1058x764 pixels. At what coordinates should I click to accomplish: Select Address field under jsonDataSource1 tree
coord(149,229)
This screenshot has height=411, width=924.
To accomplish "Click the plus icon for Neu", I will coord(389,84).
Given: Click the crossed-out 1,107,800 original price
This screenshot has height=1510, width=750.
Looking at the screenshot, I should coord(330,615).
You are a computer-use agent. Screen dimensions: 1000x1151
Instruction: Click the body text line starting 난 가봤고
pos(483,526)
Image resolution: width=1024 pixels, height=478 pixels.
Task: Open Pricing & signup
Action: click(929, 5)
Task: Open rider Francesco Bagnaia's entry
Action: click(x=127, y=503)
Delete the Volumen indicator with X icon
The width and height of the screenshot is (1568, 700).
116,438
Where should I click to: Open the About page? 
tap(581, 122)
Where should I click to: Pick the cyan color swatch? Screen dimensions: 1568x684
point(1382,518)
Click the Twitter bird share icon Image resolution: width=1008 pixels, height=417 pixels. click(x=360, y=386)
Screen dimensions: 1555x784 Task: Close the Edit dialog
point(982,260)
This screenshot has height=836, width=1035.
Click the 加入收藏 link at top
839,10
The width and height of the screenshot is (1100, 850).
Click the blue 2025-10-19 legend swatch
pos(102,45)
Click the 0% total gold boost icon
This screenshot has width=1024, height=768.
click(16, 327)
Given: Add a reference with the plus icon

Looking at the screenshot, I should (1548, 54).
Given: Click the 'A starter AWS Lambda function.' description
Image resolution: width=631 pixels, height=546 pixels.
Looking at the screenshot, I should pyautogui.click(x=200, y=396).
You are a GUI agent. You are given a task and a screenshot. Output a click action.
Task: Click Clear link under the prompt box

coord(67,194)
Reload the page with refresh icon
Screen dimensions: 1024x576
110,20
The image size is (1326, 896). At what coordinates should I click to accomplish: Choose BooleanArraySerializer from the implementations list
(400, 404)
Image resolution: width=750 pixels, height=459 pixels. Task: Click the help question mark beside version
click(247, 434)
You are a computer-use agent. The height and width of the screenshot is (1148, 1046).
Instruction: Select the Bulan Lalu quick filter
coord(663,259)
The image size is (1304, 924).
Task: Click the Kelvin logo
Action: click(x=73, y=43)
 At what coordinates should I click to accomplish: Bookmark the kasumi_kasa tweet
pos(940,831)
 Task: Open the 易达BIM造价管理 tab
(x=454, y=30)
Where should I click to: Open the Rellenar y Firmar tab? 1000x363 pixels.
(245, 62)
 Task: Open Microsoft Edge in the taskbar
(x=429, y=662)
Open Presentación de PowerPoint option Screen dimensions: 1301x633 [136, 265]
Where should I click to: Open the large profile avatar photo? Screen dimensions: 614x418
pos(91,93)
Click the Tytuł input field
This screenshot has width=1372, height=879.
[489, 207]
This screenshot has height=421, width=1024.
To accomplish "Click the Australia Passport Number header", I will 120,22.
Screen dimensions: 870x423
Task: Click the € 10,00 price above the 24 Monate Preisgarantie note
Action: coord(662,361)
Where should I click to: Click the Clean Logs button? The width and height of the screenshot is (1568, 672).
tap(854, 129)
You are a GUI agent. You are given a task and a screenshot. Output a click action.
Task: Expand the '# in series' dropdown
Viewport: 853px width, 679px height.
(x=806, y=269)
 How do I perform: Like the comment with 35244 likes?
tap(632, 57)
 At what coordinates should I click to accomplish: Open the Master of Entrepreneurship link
--*--
Exercise brief: Copy here each line of the preceding records with "computer" in it.

Response to the task:
You are a computer-use agent. Screen dimensions: 1000x1151
You are a computer-use agent. The height and width of the screenshot is (1148, 1046).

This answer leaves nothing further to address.